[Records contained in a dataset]
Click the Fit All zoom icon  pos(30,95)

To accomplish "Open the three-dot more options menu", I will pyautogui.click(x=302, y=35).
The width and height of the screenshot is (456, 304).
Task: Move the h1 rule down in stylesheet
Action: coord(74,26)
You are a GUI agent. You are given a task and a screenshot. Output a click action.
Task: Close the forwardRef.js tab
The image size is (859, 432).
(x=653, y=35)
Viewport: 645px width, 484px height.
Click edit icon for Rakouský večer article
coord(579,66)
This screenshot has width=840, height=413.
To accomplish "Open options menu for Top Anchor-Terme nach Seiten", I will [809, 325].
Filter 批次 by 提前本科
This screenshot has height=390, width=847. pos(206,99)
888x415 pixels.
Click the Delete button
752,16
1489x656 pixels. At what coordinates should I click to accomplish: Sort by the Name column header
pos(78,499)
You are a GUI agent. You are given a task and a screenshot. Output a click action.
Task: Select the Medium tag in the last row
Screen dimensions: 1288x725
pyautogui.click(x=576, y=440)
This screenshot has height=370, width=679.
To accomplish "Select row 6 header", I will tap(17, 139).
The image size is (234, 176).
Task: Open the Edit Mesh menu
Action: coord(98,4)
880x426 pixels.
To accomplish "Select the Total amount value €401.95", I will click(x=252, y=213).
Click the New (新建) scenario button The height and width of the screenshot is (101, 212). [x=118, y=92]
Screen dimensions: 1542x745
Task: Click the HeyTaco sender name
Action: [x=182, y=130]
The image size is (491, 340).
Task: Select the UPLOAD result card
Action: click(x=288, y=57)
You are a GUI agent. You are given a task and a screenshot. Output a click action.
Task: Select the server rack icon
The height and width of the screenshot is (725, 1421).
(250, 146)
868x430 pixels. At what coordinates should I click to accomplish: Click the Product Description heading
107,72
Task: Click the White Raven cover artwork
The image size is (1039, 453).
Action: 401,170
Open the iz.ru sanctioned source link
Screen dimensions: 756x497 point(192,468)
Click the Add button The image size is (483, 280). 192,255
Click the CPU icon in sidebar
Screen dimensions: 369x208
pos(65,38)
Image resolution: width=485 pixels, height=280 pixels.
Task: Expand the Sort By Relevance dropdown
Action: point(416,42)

*Task description*
Beginning with the line that has "This screenshot has width=840, height=413." and ending with the line that has "880x426 pixels.", set down the lines above exactly and include no others.

*Answer to this exercise*
This screenshot has width=840, height=413.
To accomplish "Open options menu for Top Anchor-Terme nach Seiten", I will [809, 325].
Filter 批次 by 提前本科
This screenshot has height=390, width=847. pos(206,99)
888x415 pixels.
Click the Delete button
752,16
1489x656 pixels. At what coordinates should I click to accomplish: Sort by the Name column header
pos(78,499)
You are a GUI agent. You are given a task and a screenshot. Output a click action.
Task: Select the Medium tag in the last row
Screen dimensions: 1288x725
pyautogui.click(x=576, y=440)
This screenshot has height=370, width=679.
To accomplish "Select row 6 header", I will tap(17, 139).
The image size is (234, 176).
Task: Open the Edit Mesh menu
Action: coord(98,4)
880x426 pixels.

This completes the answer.